The required answer is the data below, restated word for word with images omitted.

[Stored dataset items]
-.-.-
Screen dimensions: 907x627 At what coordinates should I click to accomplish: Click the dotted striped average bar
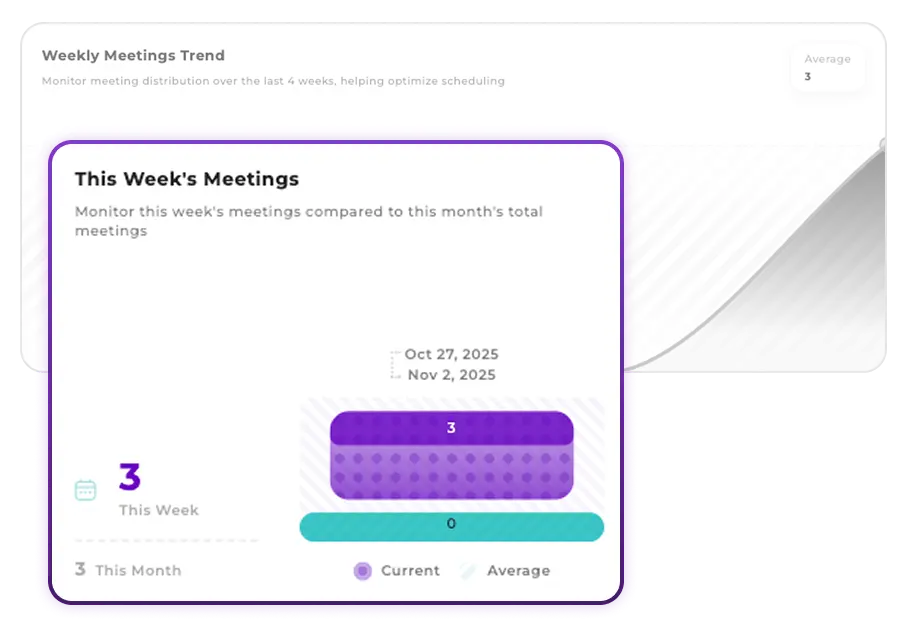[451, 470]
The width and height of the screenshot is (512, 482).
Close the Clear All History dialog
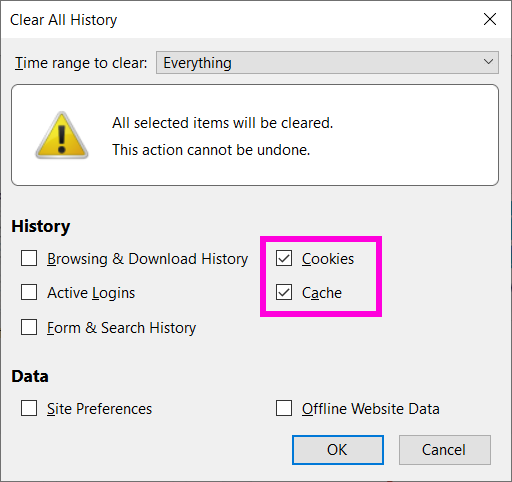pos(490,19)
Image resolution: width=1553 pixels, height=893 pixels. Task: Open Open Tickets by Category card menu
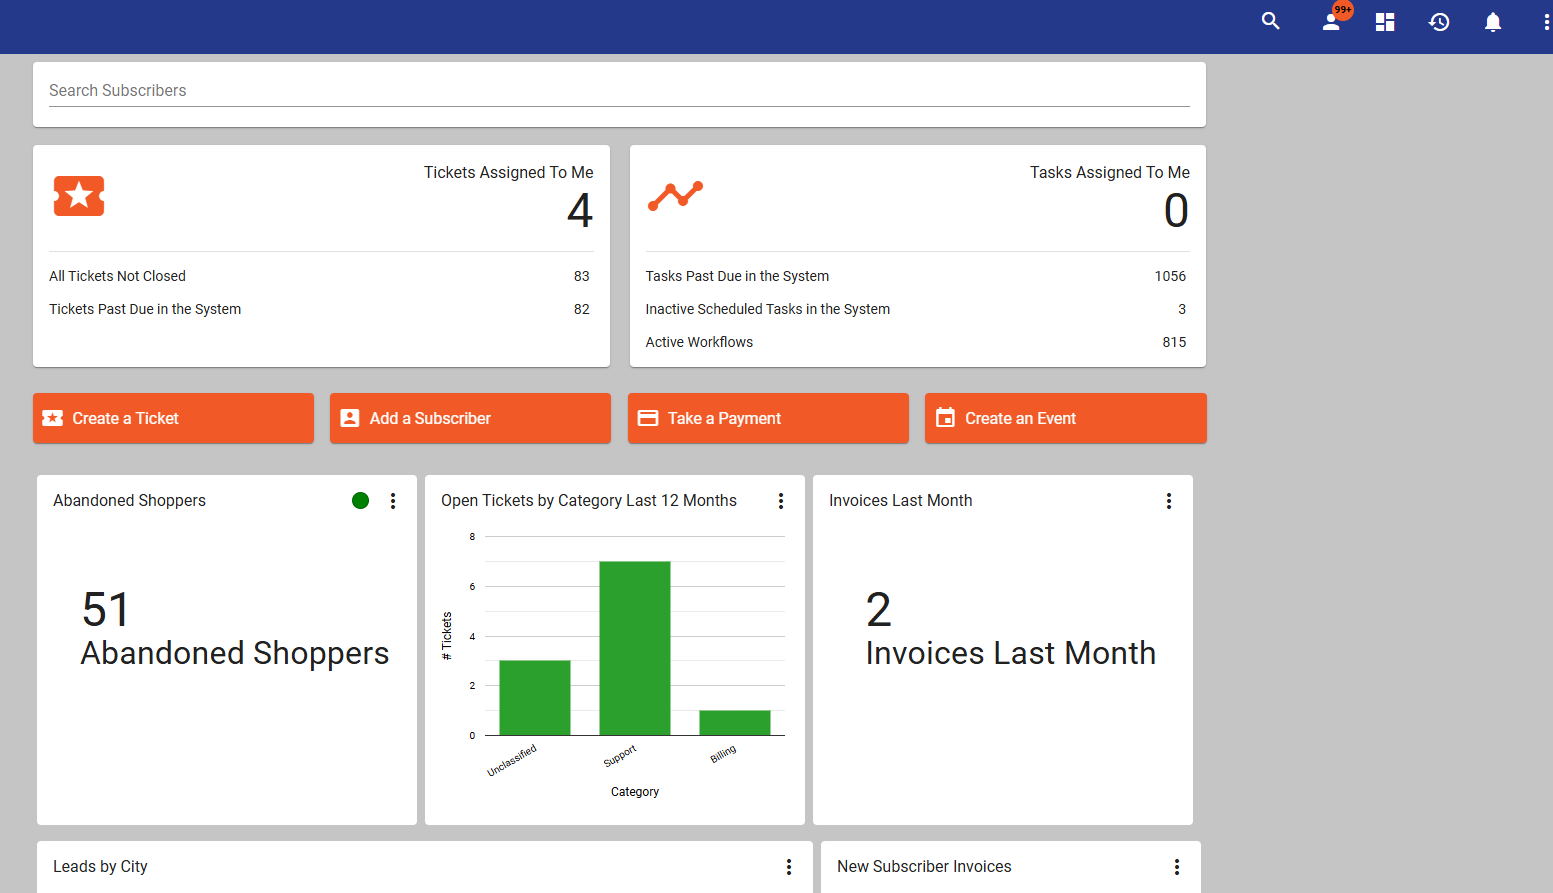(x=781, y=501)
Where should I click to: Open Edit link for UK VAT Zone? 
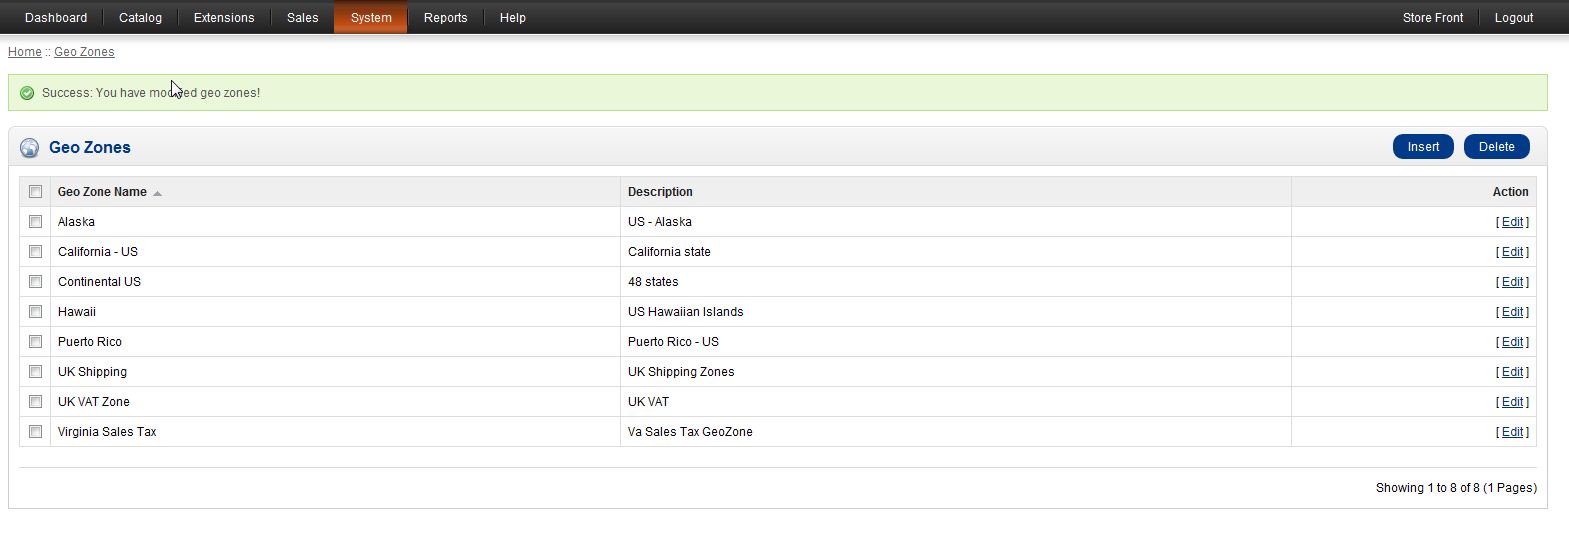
-.-.-
> Solved problem
Screen dimensions: 907x627 At what coordinates should I click to accomplish: Click the dotted striped average bar
[451, 470]
The width and height of the screenshot is (512, 482).
Close the Clear All History dialog
pos(490,19)
Image resolution: width=1553 pixels, height=893 pixels. Task: Open Open Tickets by Category card menu
(x=781, y=501)
Where should I click to: Open Edit link for UK VAT Zone? 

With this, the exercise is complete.